• _What you have to do_
From top to bottom, reproduce the listing without a single change.

• _Records provided_

━━━━━━━━━━━━━━━━━━━━━━━━━━━━━━

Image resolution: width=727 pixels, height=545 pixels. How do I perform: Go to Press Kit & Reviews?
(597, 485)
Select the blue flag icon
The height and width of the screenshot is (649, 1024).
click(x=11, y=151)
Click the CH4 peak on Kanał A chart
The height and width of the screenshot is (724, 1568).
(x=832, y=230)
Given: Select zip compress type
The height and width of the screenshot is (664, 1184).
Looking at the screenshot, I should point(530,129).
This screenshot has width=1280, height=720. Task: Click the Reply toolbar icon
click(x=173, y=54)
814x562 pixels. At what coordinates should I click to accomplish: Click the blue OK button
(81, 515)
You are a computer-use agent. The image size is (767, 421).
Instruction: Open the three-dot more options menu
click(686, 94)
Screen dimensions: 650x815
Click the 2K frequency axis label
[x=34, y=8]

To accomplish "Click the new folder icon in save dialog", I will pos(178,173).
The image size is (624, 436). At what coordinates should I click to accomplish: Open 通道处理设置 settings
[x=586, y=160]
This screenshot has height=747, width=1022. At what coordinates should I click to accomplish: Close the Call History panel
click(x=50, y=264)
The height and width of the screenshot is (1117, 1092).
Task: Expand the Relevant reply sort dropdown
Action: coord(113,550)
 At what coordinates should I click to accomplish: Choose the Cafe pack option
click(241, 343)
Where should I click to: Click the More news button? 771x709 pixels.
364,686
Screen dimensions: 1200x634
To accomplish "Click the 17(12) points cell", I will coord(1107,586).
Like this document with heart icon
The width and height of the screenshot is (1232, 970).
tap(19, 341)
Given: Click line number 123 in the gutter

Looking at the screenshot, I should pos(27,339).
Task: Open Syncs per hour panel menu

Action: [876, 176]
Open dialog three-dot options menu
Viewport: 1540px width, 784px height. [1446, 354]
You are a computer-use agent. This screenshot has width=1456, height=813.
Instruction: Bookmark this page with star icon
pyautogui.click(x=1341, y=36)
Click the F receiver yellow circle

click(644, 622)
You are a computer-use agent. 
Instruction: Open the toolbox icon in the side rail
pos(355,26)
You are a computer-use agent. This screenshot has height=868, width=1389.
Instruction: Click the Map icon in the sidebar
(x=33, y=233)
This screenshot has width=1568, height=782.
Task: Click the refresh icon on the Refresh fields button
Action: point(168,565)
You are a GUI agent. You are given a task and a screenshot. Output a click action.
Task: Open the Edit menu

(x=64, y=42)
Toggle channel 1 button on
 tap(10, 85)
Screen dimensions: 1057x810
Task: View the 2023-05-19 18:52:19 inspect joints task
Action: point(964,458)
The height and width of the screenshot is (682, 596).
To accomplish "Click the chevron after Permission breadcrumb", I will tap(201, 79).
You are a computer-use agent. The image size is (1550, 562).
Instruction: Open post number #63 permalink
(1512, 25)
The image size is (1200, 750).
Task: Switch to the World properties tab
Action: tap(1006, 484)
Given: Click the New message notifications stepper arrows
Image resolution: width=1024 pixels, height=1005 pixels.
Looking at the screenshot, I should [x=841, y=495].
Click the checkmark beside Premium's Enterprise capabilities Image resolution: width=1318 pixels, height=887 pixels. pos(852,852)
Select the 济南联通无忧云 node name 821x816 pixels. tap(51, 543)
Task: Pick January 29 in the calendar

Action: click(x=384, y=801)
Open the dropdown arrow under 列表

━━━━━━━━━━━━━━━━━━━━━━━━━━━━━━

• _Answer to this problem_
Image resolution: width=727 pixels, height=545 pixels. How do I perform: Go to Press Kit & Reviews?
(597, 485)
Select the blue flag icon
The height and width of the screenshot is (649, 1024).
click(x=11, y=151)
Click the CH4 peak on Kanał A chart
The height and width of the screenshot is (724, 1568).
(x=832, y=230)
Given: Select zip compress type
The height and width of the screenshot is (664, 1184).
Looking at the screenshot, I should point(530,129).
This screenshot has width=1280, height=720. Task: Click the Reply toolbar icon
click(x=173, y=54)
814x562 pixels. At what coordinates should I click to accomplish: Click the blue OK button
(81, 515)
You are a computer-use agent. The image size is (767, 421).
Instruction: Open the three-dot more options menu
click(686, 94)
Screen dimensions: 650x815
Click the 2K frequency axis label
[x=34, y=8]

To accomplish "Click the new folder icon in save dialog", I will pos(178,173).
The image size is (624, 436). At what coordinates should I click to accomplish: Open 通道处理设置 settings
[x=586, y=160]
This screenshot has height=747, width=1022. At what coordinates should I click to accomplish: Close the Call History panel
click(x=50, y=264)
The height and width of the screenshot is (1117, 1092).
Task: Expand the Relevant reply sort dropdown
Action: coord(113,550)
 At what coordinates should I click to accomplish: Choose the Cafe pack option
click(241, 343)
Where should I click to: Click the More news button? 771x709 pixels.
364,686
Screen dimensions: 1200x634
To accomplish "Click the 17(12) points cell", I will coord(1107,586).
Like this document with heart icon
The width and height of the screenshot is (1232, 970).
tap(19, 341)
Given: Click line number 123 in the gutter

Looking at the screenshot, I should pos(27,339).
Task: Open Syncs per hour panel menu

Action: [876, 176]
Open dialog three-dot options menu
Viewport: 1540px width, 784px height. [1446, 354]
You are a computer-use agent. This screenshot has width=1456, height=813.
Instruction: Bookmark this page with star icon
pyautogui.click(x=1341, y=36)
Click the F receiver yellow circle

click(644, 622)
You are a computer-use agent. 
Instruction: Open the toolbox icon in the side rail
pos(355,26)
You are a computer-use agent. This screenshot has height=868, width=1389.
Instruction: Click the Map icon in the sidebar
(x=33, y=233)
This screenshot has width=1568, height=782.
Task: Click the refresh icon on the Refresh fields button
Action: point(168,565)
You are a GUI agent. You are given a task and a screenshot. Output a click action.
Task: Open the Edit menu

(x=64, y=42)
Toggle channel 1 button on
 tap(10, 85)
Screen dimensions: 1057x810
Task: View the 2023-05-19 18:52:19 inspect joints task
Action: point(964,458)
The height and width of the screenshot is (682, 596).
To accomplish "Click the chevron after Permission breadcrumb", I will tap(201, 79).
You are a computer-use agent. The image size is (1550, 562).
Instruction: Open post number #63 permalink
(1512, 25)
The image size is (1200, 750).
Task: Switch to the World properties tab
Action: tap(1006, 484)
Given: Click the New message notifications stepper arrows
Image resolution: width=1024 pixels, height=1005 pixels.
Looking at the screenshot, I should [x=841, y=495].
Click the checkmark beside Premium's Enterprise capabilities Image resolution: width=1318 pixels, height=887 pixels. pos(852,852)
Select the 济南联通无忧云 node name 821x816 pixels. tap(51, 543)
Task: Pick January 29 in the calendar

Action: click(x=384, y=801)
Open the dropdown arrow under 列表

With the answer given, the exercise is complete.